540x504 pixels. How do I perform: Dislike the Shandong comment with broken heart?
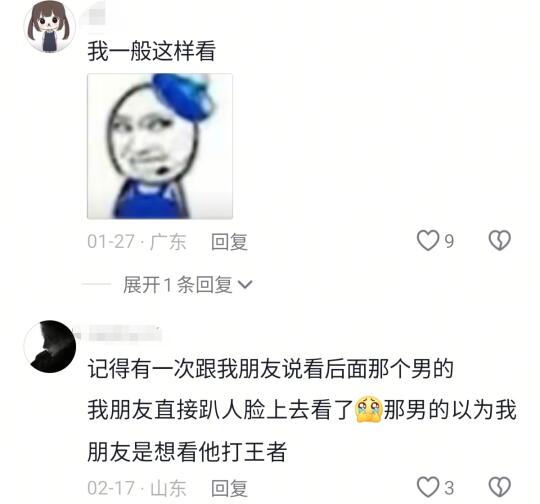click(x=500, y=487)
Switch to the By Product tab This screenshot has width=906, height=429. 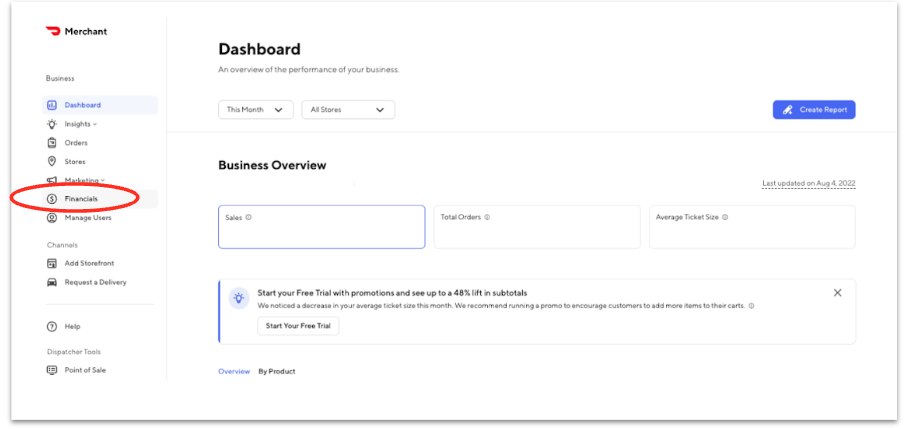(276, 372)

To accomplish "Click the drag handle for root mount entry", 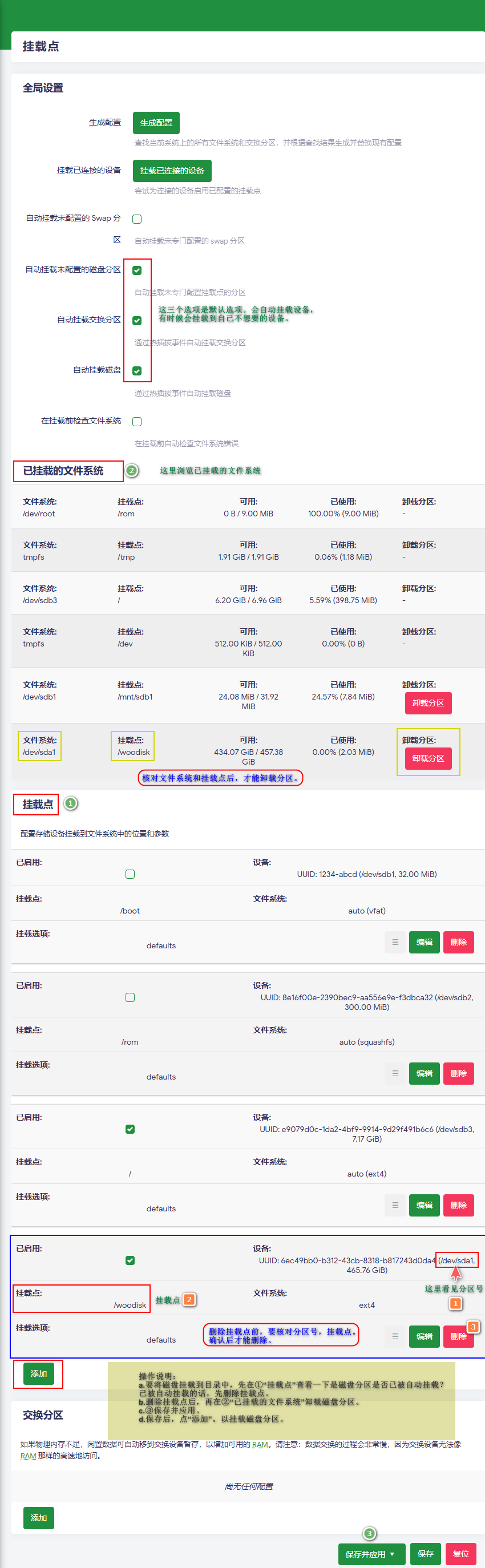I will (395, 1205).
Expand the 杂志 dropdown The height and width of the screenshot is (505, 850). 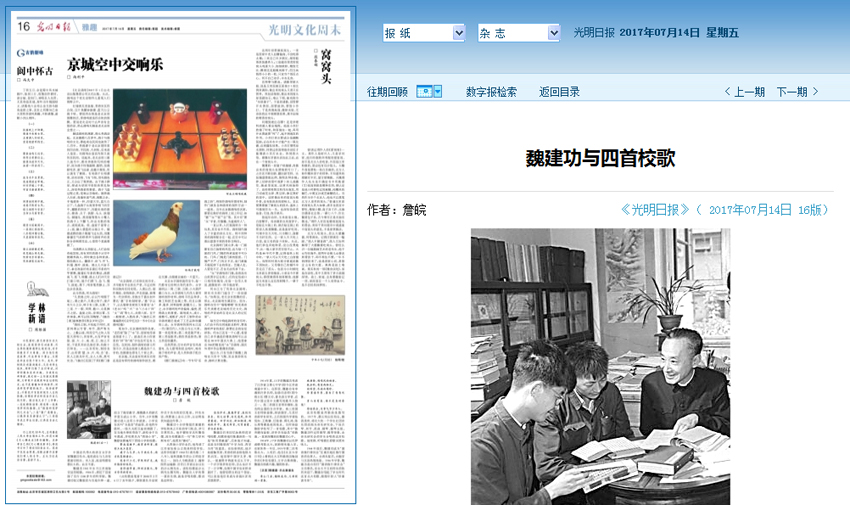(x=518, y=33)
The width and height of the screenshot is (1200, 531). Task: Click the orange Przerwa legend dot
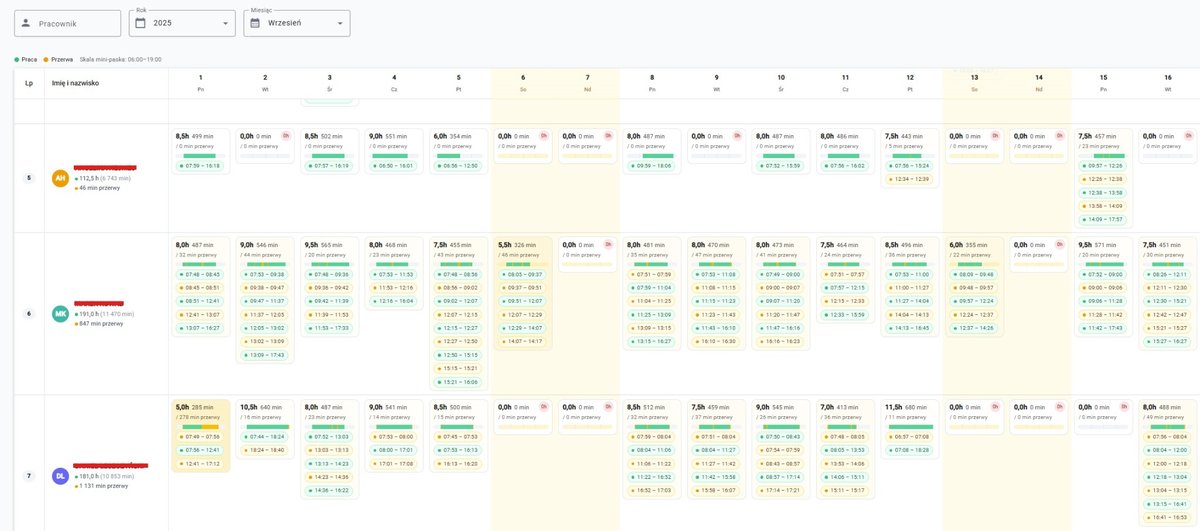tap(45, 60)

-------

Leave every picture out and write out exactly the lines from the line with "The width and" through the last line of the material.

## Reply
The width and height of the screenshot is (1200, 531). Task: Click the orange Przerwa legend dot
tap(45, 60)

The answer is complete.